▶ **What is asked**:
Copy the records below word for word, starting at the line that contains "Where should I" and ending with the last of the records. Leave the pictures out of your copy.

─── Recorded information ───

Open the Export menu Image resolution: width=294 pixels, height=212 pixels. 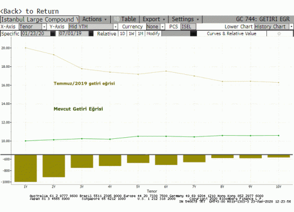coord(154,19)
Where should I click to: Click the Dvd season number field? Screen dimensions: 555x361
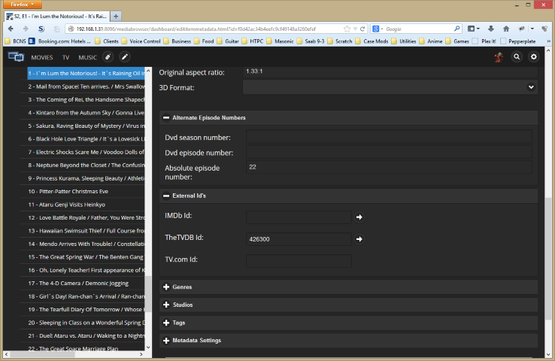[x=389, y=137]
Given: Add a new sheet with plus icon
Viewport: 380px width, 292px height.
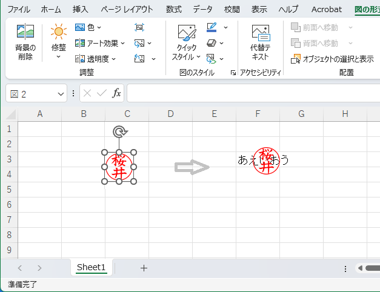Looking at the screenshot, I should (144, 268).
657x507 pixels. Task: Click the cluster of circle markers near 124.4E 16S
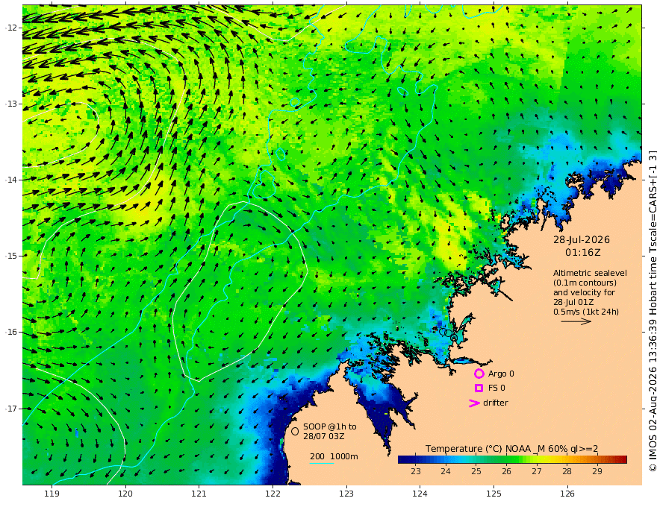449,334
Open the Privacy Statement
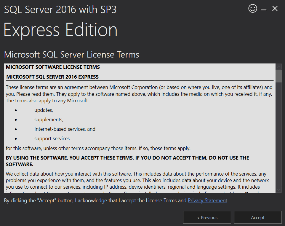285x226 pixels. (x=207, y=200)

───

▶ **Result of this task**:
Where should I click to: Click the Dvd season number field? Screen dimensions: 555x361
[x=389, y=137]
Given: Add a new sheet with plus icon
Viewport: 380px width, 292px height.
Looking at the screenshot, I should (144, 268).
657x507 pixels. Task: Click the cluster of circle markers near 124.4E 16S
449,334
Open the Privacy Statement
285x226 pixels. (x=207, y=200)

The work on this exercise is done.